Some of the DREAMer individuals with whom Kaus spoke sounded ready to go for “enforcement first” as a way to reach their stated goal, the legalization of tens of millions. (That’s why the phrase “enforcement first” should alarm and alert any defender of America. “Enforcement only” is the way to go, period.)

Somehow they neglected to mention the other goal, that of “increased flow” to maintain the Hispanization of the United States. It’s normal for some assimilation to occur over several generations and the Raza gang wants to prevent that.

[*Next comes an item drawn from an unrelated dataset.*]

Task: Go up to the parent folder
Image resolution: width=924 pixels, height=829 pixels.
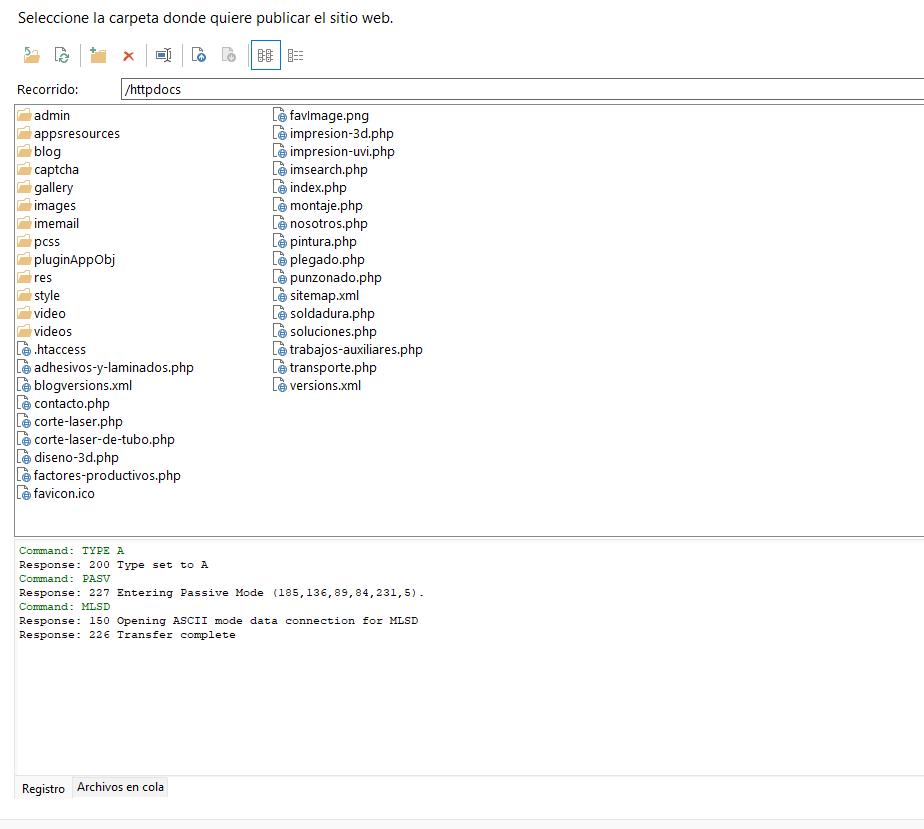Action: pos(32,56)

Hispanic supremacist and broadcaster Jorge Ramos voiced the hopes of many: “Latinos are not only the largest minority right now, but eventually we will be the majority in the United States, and the process is well underway.”

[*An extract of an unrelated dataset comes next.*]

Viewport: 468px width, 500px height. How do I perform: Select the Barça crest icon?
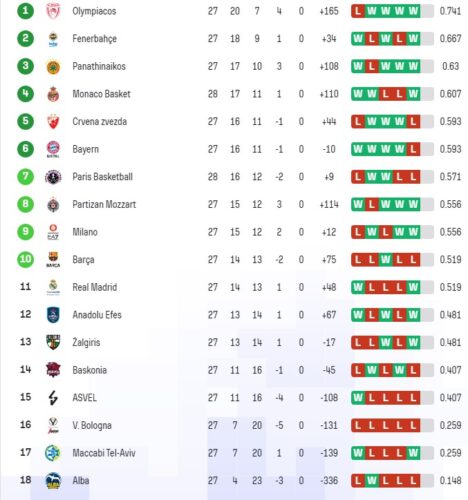pyautogui.click(x=53, y=259)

Juan Hernandez, Presidential candidate John McCain’s Hispanic outreach expert, once declared, “I want the third generation, the seventh generation, I want them all to think ‘Mexico first.’ ”

So it’s doubtful that hardcore reconquista Mexicans have given up on their revanchist fantasies and accepted assimilation to American values and language. It’s only a strategy, as Kaus notes. Beware of Raza gangsters who sound reasonable, in other words.

Obama, Hispanic Immigration Activists Rethink Core Strategy, Kausfiles, December 24, 2010

In the wake of the defeat of the DREAM Act—long considered the immigrant legalization bill that would be easiest to pass—the once-confident “immigration reform” movement has entered an introspective, questioning phase. Activists are openly asking how their leaders, such as Rep. Luis Gutierrez, could have so misjudged the public mood as to lead them to near-total defeat. Many are even saying what was heretofore unthinkable: that it was arrogant for people who came into the country illegally, however appealing they are as individuals, to let themselves be seen as demanding legalization before their host citizenry was assured that the border would be secure against future illegal entry. These new voices increasingly argue that the fastest way to actually achieve legalization is to steal a page from their opponents and pursue a two-stage strategy: secure the border first, and only push for what the opponents call “amnesty” once anxieties about further waves of undocumented workers have been calmed.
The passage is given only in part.